**Records supplied**
====

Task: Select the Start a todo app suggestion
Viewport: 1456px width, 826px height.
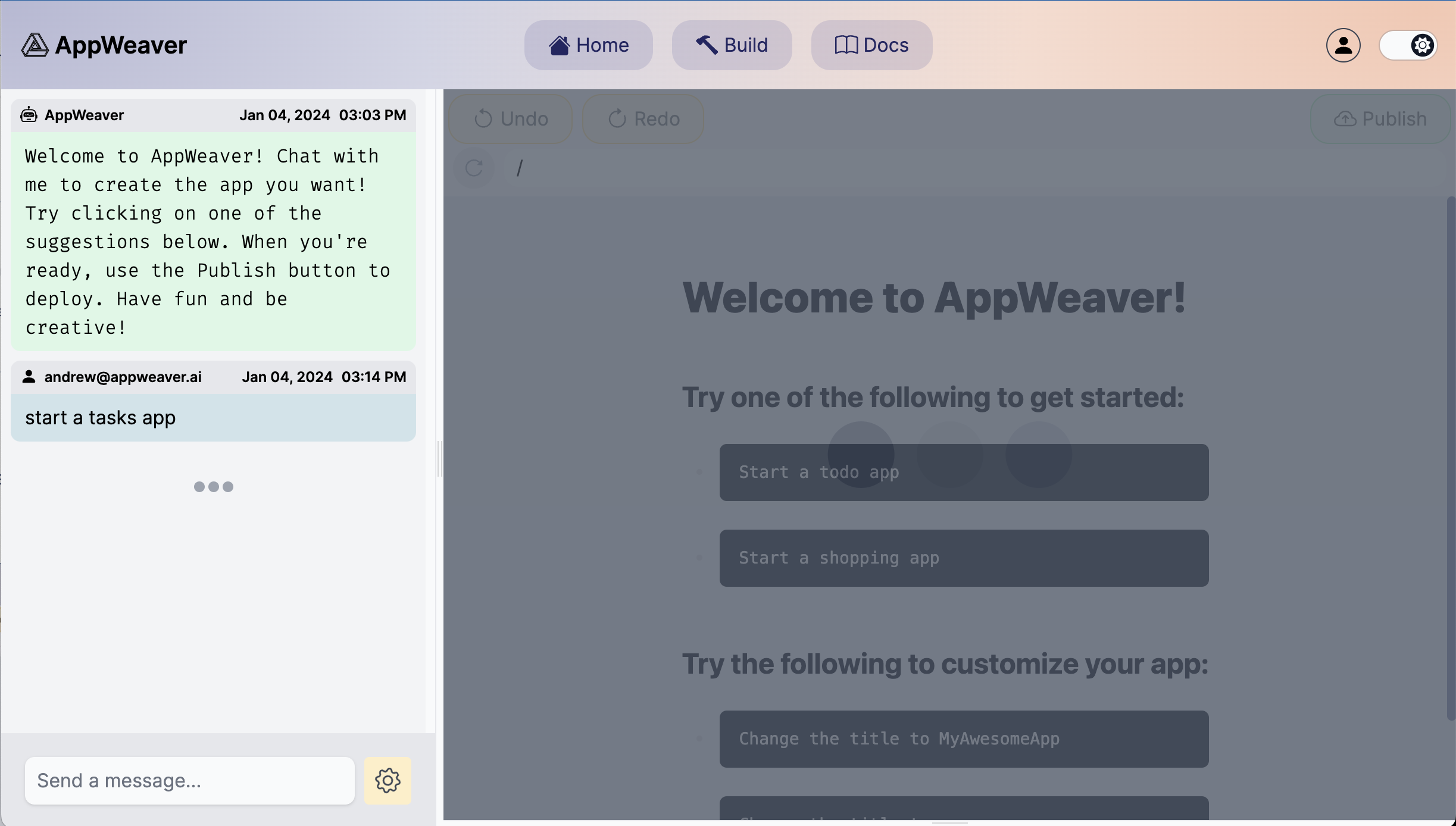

====

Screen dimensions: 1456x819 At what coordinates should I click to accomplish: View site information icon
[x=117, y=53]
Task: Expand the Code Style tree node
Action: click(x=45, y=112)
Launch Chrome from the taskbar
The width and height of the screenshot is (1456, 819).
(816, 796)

====

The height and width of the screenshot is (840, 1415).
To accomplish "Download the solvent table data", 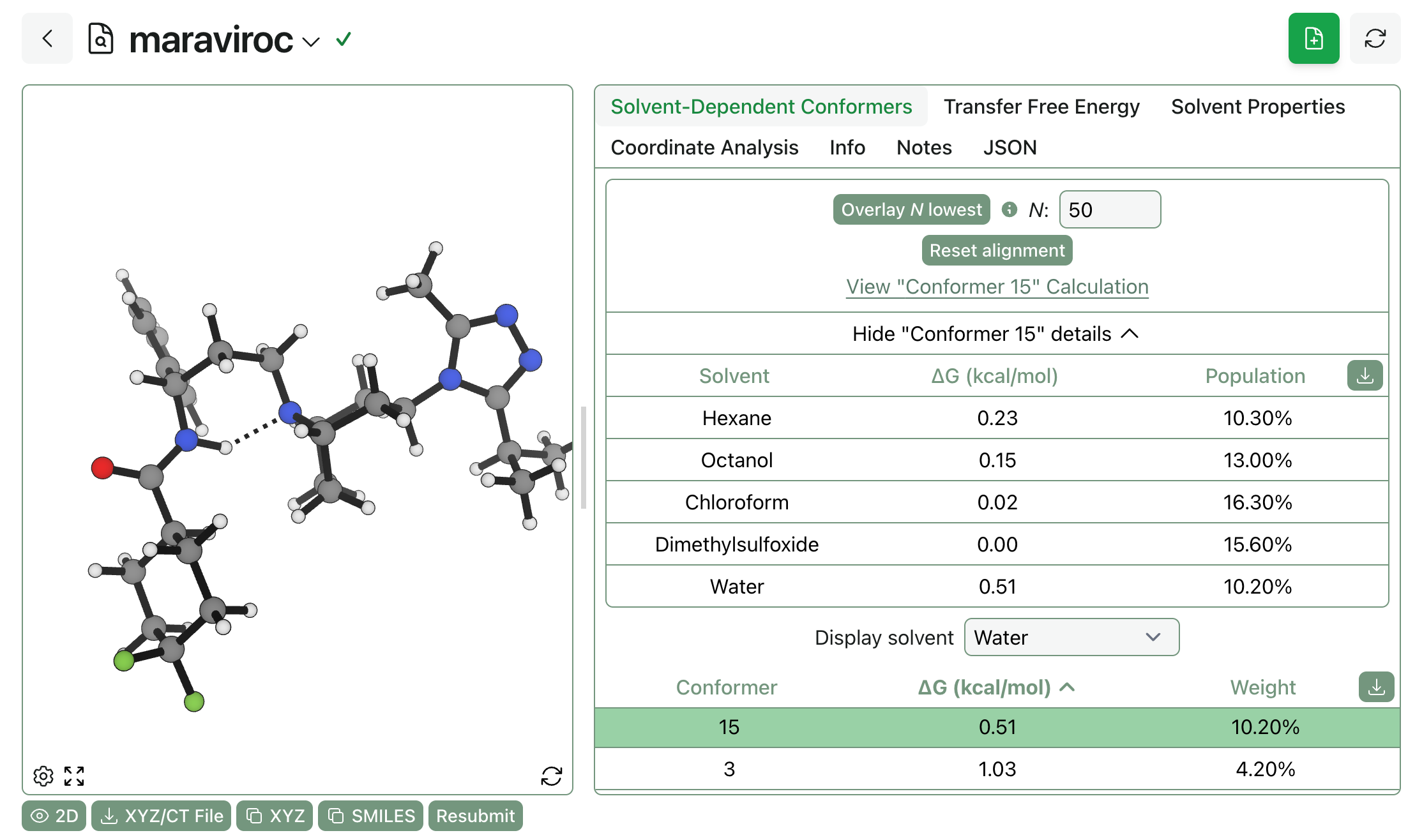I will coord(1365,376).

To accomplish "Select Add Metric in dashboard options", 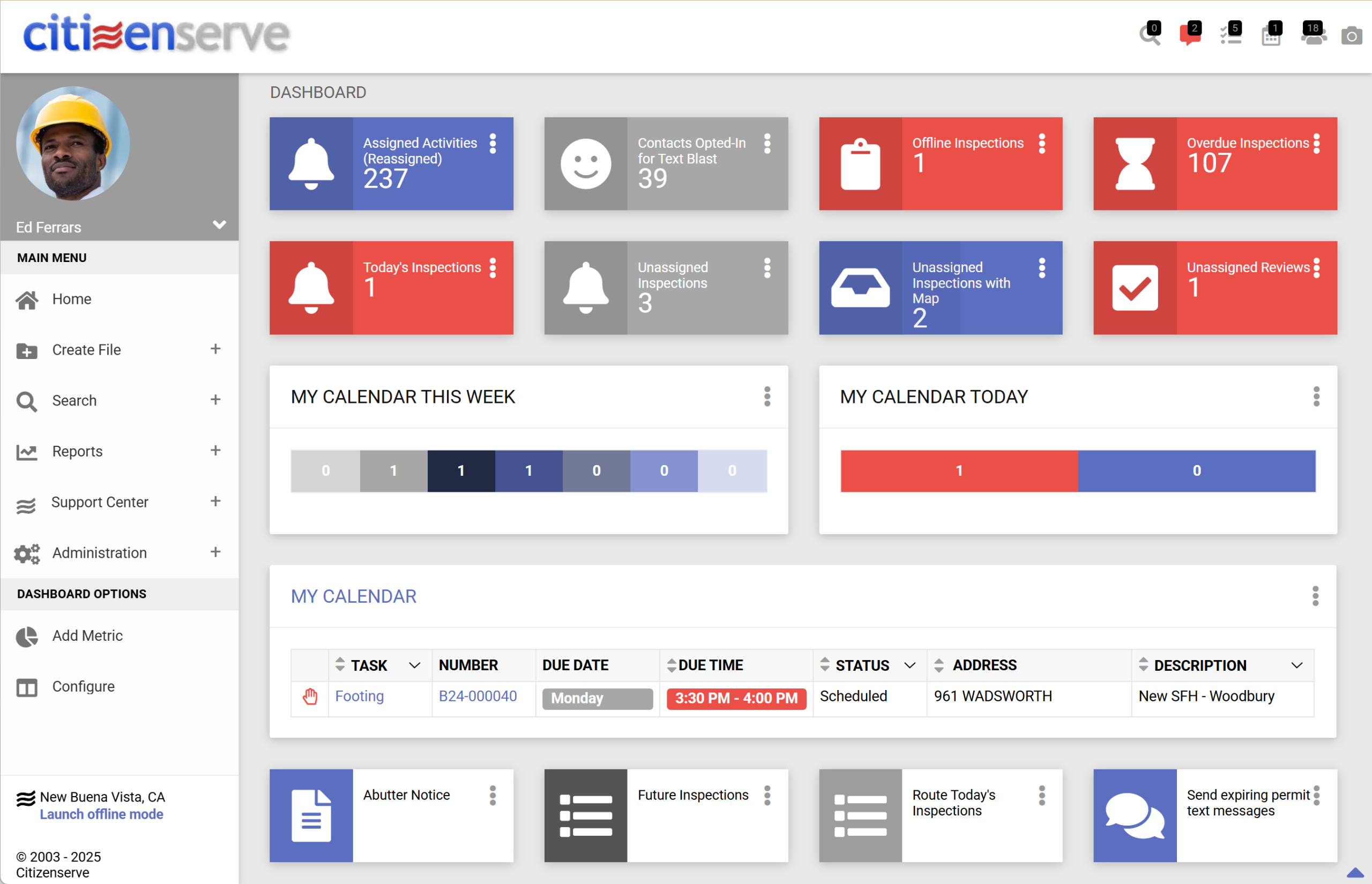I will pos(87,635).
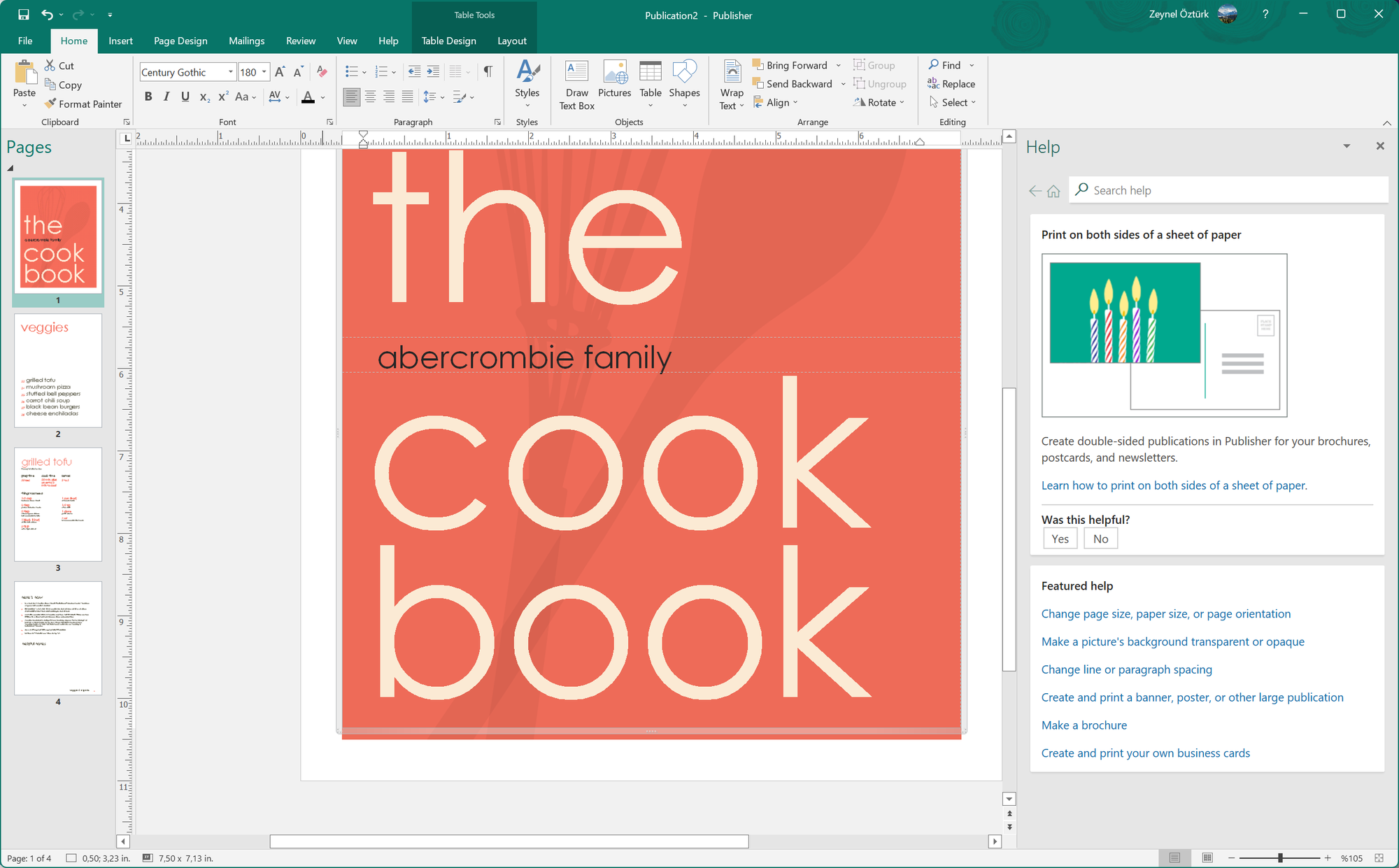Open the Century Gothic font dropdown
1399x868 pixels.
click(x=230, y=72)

====

**Required action**
Return a word-for-word copy of the lines above from the one holding "Task: Select the Start a todo app suggestion" through the one holding "Viewport: 1456px width, 826px height.", with both of them included and nothing besides.

**Answer to this exercise**
Task: Select the Start a todo app suggestion
Viewport: 1456px width, 826px height.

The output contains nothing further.